◆ REQUIREMENTS
Echo the data below word for word, from its first line through the line that contains "(1041, 518).".

[Start THE INPUT]

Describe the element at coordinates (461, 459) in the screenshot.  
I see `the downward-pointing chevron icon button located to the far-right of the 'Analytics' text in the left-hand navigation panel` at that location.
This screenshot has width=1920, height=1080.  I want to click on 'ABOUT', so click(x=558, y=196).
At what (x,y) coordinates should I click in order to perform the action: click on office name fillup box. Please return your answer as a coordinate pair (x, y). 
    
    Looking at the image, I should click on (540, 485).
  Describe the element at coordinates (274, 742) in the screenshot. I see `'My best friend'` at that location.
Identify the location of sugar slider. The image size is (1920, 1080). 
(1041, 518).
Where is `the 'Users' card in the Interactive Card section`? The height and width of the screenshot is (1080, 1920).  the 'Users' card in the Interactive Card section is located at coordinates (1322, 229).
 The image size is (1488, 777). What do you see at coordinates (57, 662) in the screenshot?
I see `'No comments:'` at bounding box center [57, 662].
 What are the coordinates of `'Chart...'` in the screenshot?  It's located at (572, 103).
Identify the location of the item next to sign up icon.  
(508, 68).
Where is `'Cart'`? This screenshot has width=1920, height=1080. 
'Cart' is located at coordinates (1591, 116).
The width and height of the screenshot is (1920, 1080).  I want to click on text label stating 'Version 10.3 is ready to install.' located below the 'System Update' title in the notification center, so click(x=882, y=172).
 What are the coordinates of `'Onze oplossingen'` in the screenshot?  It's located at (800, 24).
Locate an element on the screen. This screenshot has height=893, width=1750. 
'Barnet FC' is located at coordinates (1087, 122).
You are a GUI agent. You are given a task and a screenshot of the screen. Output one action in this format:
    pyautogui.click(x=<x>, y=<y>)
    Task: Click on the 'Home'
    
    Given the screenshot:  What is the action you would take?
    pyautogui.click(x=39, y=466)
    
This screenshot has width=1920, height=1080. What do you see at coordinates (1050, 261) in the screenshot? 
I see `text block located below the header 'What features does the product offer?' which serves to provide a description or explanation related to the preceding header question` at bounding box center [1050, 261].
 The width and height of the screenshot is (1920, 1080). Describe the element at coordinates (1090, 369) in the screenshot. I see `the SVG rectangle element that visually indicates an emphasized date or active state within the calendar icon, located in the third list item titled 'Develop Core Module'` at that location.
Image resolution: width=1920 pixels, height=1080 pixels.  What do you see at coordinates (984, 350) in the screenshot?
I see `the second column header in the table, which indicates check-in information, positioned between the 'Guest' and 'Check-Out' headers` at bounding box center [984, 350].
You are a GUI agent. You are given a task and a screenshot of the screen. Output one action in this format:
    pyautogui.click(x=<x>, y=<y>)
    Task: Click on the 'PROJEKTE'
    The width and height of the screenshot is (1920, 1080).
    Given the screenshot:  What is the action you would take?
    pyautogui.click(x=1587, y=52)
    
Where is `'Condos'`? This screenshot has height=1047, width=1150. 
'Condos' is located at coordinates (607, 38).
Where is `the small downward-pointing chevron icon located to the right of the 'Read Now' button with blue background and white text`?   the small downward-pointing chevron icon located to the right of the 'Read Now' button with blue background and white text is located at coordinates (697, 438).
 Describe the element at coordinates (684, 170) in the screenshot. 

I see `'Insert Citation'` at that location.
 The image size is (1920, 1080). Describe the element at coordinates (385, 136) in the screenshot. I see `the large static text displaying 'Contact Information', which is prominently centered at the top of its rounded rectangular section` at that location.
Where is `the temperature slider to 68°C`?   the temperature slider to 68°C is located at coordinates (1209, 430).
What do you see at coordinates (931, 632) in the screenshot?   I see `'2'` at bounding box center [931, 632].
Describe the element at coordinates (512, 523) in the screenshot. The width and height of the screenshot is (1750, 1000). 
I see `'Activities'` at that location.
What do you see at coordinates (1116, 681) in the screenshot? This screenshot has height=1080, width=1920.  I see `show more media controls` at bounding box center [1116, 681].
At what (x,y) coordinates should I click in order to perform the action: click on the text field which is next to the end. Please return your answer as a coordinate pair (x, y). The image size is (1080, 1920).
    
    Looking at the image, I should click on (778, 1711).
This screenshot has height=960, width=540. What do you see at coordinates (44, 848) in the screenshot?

[End THE INPUT]

◆ SOLUTION FOR THIS PROBLEM
Describe the element at coordinates (461, 459) in the screenshot.  
I see `the downward-pointing chevron icon button located to the far-right of the 'Analytics' text in the left-hand navigation panel` at that location.
This screenshot has width=1920, height=1080.  I want to click on 'ABOUT', so click(x=558, y=196).
At what (x,y) coordinates should I click in order to perform the action: click on office name fillup box. Please return your answer as a coordinate pair (x, y). 
    
    Looking at the image, I should click on (540, 485).
  Describe the element at coordinates (274, 742) in the screenshot. I see `'My best friend'` at that location.
Identify the location of sugar slider. The image size is (1920, 1080). 
(1041, 518).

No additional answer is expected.